First, there's an obvious source of fringing from a sharp but radially offset secondary image in the blue channel. It's geometry varies - sometimes the fringe is radially outward, sometimes inward, and it seems to be worse at wide angle and wide open. If this is some well-known lens phenomenon that I'm ignorant of, I hope someone will enlighten me, but it doesn't fit my (admittedly sketchy) understanding of conventional chromatic aberration. If I had to guess, I'd pin it on some insufficiently multicoated object in the optical path (the hot mirror?) that is creating the ghost image via an internal reflection that slightly changes the optical path. It might be possible to test this by shooting a high-contrast target in nightshot mode, but I haven't tried. This source is highly correctable, but blown out blue highlights complicate things by making it impossible to know the intensity of the source of the fringe.
Second, there's another behavior that appears to be a problem around dark objects adjacent to blown highlights. It has a consistent width, no particular orientation and isn't sharp, which is why I think it's different from the first source. It's mostly evident in the blue channel but also occurs or spills over into the red and green channels. I'm unsure about the origin, though I don't think it's ordinary CA. I don't think there's an easy correction in principle, but I'm guessing that it can be defeated with some combination of informed desaturation (exploiting RGB correlations and working only near highlights, not just globally desaturating the magentas) and guessing at blown highly values from their spatial extent.
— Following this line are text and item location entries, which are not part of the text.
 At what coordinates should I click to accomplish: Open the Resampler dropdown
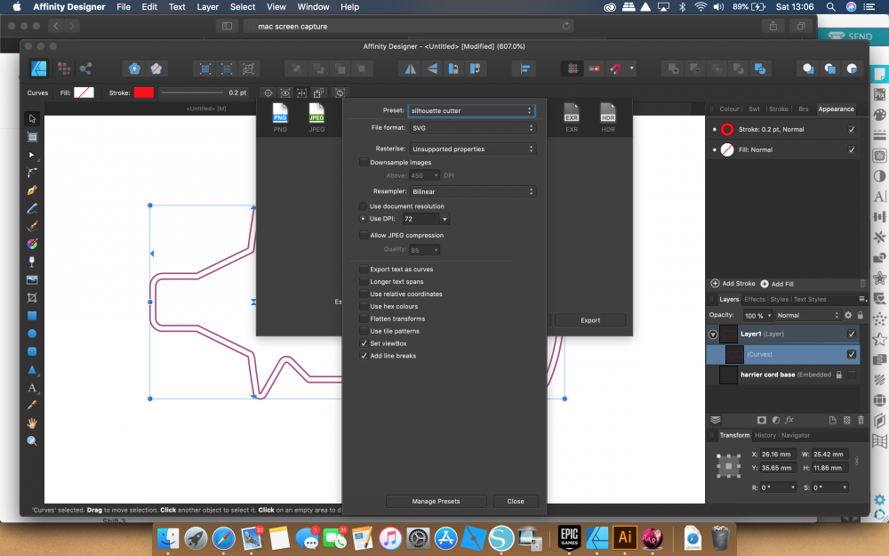point(473,191)
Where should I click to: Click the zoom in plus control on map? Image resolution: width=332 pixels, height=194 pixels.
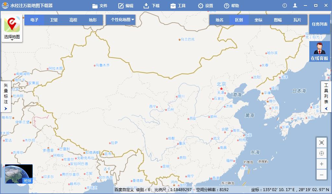(x=321, y=164)
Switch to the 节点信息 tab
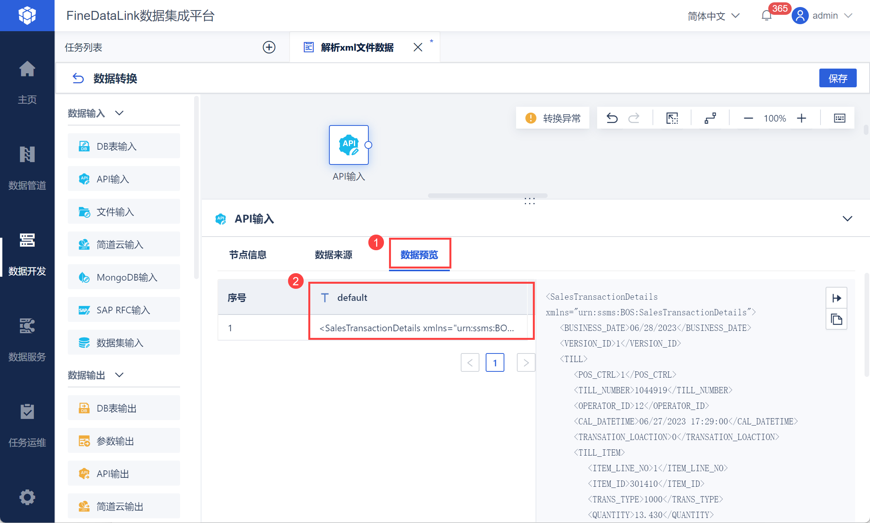Screen dimensions: 870x523 point(248,255)
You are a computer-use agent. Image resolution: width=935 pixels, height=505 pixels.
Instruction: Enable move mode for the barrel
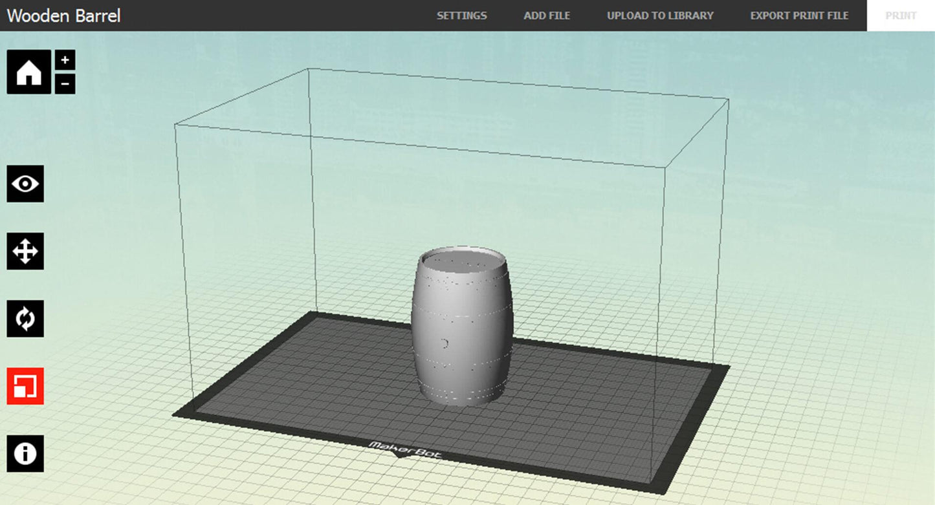25,252
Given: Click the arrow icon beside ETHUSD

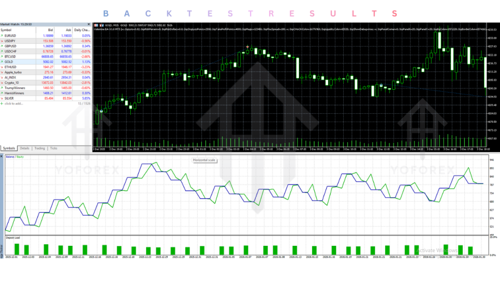Looking at the screenshot, I should pyautogui.click(x=2, y=67).
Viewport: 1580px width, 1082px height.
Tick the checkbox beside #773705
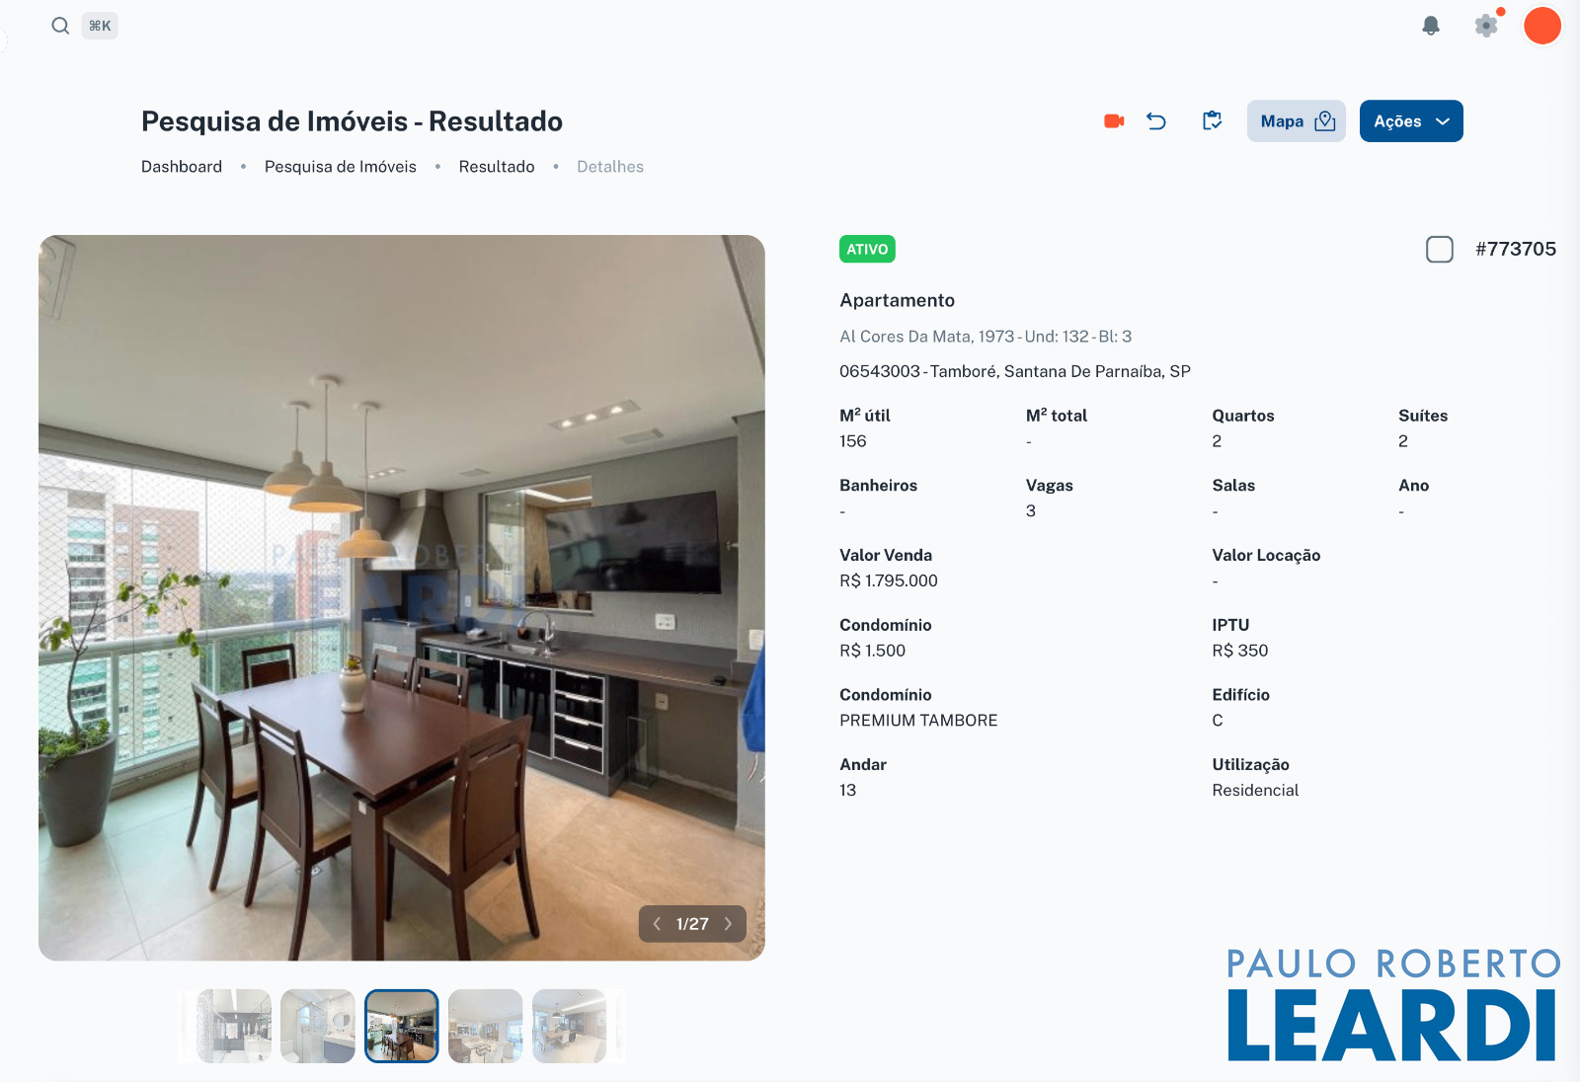coord(1440,249)
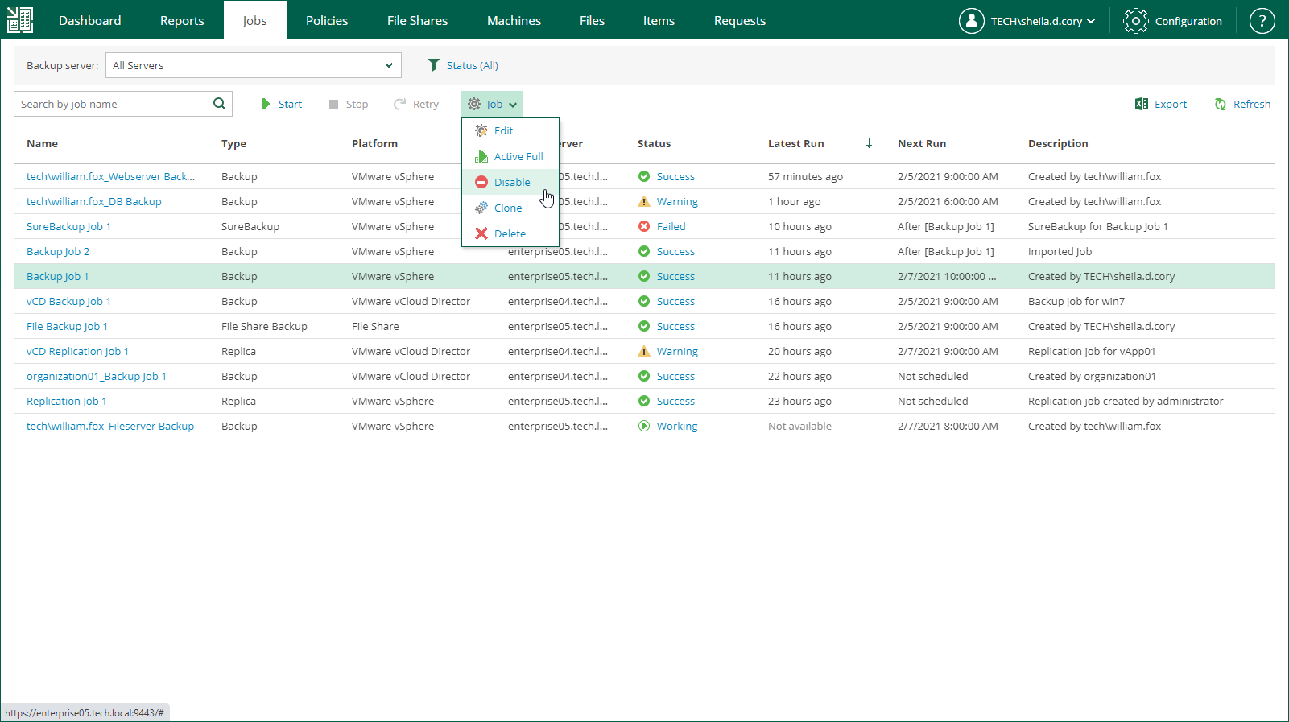Open the File Shares tab
Viewport: 1289px width, 722px height.
click(417, 21)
In both cases, the fringe appears to be a secondary effect of some sort. The primary image in the blue channel is geometrically aligned with the red and green channels and in equally sharp focus.
I don't plan to run many more tests (though I'll certainly be watching for them), but I will continue to refine a two-pronged approach to a universal fix for both types of PF. At the moment I have no commercial ambitions, so at some point when I get some time I'll probably release free copies of the plugins I'm working on. No promises though. I'd really rather see Sony take notice and fix this!